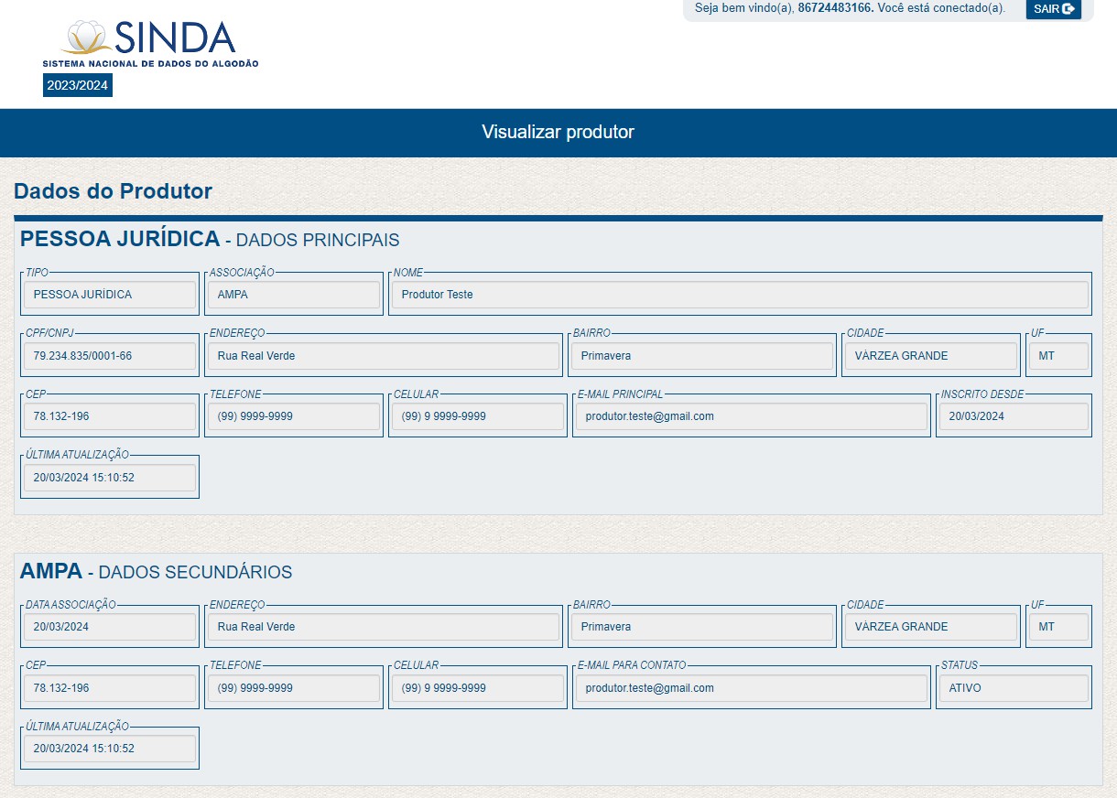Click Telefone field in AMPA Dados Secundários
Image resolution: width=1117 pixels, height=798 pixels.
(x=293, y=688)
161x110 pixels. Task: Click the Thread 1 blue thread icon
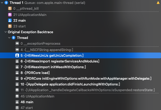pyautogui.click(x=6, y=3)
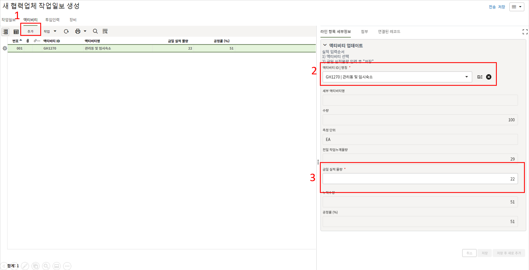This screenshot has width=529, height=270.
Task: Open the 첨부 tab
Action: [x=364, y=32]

━━━━━━

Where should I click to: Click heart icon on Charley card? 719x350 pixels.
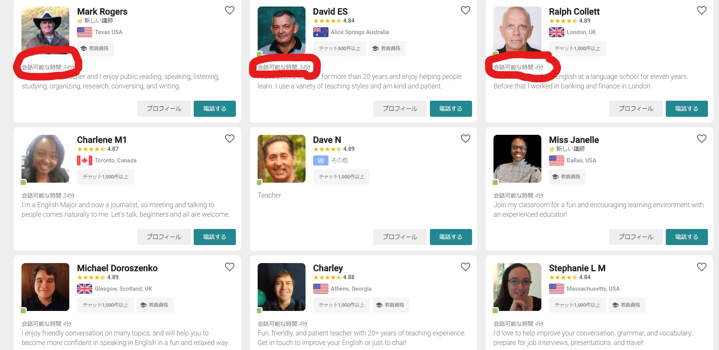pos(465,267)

━━━━━━

Task description – Copy the lines from the line with "Click Telefone field" up to and including the line with "Action: [x=364, y=32]", without the pictures.

Solution to this problem –
Click Telefone field in AMPA Dados Secundários
Image resolution: width=1117 pixels, height=798 pixels.
(x=293, y=688)
161x110 pixels. Task: Click the Thread 1 blue thread icon
pyautogui.click(x=6, y=3)
This screenshot has width=529, height=270.
Task: Open the 첨부 tab
Action: [x=364, y=32]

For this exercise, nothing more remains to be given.